The Sunday Herald has its own story on the Dannatt affair, also shedding further light on reports of explosions at an ammunition dump earlier this week.
Major gun battles were being fought in two of Baghdad’s districts – Doura and Mansoor. Doura has a large oil refinery, Mansoor is technically an affluent area close to the IZ. Gunfire and explosions were louder than normal and then, at around 7pm, the first large rocket landed inside the IZ itself. Another hit came after 10 minutes, then another two minutes later. Then a series of explosions, different to the daily “normal” rocket attacks were felt. For those in the IZ, the explosions were so close and so fierce that, even for experienced military personnel, “you could taste the cordite in your teeth”.
The sustained attacks lasted for two hours, during which Camp Falcon, a major US ammunition and storage dump, was hit. The attack resulted in what one security official called “a fireworks display”. But the display wasn’t put on for entertainment. Immediate military feedback pointed to casualties.

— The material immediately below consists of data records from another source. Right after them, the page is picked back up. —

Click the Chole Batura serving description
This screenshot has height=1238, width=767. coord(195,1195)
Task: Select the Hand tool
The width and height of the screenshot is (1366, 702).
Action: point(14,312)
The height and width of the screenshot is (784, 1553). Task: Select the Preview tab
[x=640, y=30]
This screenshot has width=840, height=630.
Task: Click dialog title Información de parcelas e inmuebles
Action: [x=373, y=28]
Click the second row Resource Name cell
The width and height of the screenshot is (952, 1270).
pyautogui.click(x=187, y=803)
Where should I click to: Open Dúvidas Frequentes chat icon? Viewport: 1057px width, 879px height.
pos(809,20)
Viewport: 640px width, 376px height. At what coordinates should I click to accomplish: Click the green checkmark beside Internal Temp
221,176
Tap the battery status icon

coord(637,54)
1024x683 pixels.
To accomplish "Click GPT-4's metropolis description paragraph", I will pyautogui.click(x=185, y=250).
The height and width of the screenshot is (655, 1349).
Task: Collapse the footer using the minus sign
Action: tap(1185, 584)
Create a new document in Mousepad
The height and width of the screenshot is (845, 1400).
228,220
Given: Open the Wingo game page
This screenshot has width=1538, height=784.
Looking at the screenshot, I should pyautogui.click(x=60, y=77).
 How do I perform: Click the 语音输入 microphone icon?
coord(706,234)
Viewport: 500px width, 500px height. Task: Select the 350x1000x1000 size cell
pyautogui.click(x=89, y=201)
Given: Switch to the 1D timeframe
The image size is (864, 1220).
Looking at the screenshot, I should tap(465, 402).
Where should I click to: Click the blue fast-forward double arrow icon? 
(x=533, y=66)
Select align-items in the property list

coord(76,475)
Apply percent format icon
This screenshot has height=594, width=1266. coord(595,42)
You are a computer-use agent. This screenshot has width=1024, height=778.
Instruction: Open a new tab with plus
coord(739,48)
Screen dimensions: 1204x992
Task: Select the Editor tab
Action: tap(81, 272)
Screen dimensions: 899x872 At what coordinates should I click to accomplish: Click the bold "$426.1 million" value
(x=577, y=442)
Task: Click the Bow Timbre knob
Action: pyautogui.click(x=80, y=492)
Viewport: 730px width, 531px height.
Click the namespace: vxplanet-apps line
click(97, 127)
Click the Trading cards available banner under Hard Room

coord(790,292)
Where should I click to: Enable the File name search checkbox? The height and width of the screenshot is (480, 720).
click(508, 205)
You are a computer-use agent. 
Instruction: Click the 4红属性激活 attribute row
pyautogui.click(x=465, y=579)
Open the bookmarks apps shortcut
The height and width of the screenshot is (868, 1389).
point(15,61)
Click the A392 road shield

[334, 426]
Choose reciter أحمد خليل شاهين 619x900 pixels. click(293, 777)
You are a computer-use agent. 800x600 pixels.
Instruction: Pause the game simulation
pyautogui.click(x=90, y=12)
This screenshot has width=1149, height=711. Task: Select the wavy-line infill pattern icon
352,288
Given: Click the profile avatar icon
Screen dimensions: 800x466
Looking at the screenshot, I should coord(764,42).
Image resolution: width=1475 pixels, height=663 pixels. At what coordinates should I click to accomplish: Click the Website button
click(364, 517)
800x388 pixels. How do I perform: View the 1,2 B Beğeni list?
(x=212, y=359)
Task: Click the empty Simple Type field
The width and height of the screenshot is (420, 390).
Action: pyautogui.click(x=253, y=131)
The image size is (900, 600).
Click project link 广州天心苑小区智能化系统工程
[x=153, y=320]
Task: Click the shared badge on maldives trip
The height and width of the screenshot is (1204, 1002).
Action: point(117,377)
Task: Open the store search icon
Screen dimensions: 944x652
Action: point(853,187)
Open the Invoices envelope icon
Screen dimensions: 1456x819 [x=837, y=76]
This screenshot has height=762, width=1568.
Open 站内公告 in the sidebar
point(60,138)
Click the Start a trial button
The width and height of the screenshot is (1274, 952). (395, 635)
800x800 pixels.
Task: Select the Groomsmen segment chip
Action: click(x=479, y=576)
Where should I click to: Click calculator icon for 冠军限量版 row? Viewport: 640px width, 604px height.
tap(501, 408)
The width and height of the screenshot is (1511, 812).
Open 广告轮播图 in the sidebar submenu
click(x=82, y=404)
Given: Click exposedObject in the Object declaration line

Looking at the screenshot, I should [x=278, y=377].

It was thought the Green Zone might come under direct attack. As for Dannatt:
Sacking a chief of the general staff for speaking out on a military matter would damage Blair more than Dannatt. An apology from Dannatt would look like political coercion and leave him unable to do his job. Through long phone calls that lasted well into Thursday morning, it was decided that Des Browne would contact Dannatt and order him to “explain” himself.
In a series of interviews at the BBC and outside the MoD, rather than clarify, Dannatt appeared to expand on what he had said. He told the BBC: “I am a soldier speaking up for his army and just saying, ‘Come on we can’t be here for ever at this level’.” He also said he had an idea of what he wanted Britain and the army to be like, and that those values and standards were being threatened by other people and other influences.
So this story has Blair more captive to events than plotting a major shift in policy. But if he isn’t taking an active role in abandoning a failed policy, others just might.
[Ministry of Defence] sources say it is highly likely that Dannatt appreciated that the situation in Iraq was returning to prime focus. The MoD knew the details of The Lancet’s report on civilian deaths. The Pentagon’s criticisms were also centre-stage. And the return of MPs to parliament last week after the summer recess pointed to a re-examination of Iraq and Afghanistan, both part of the narrative on Blair’s diminished authority.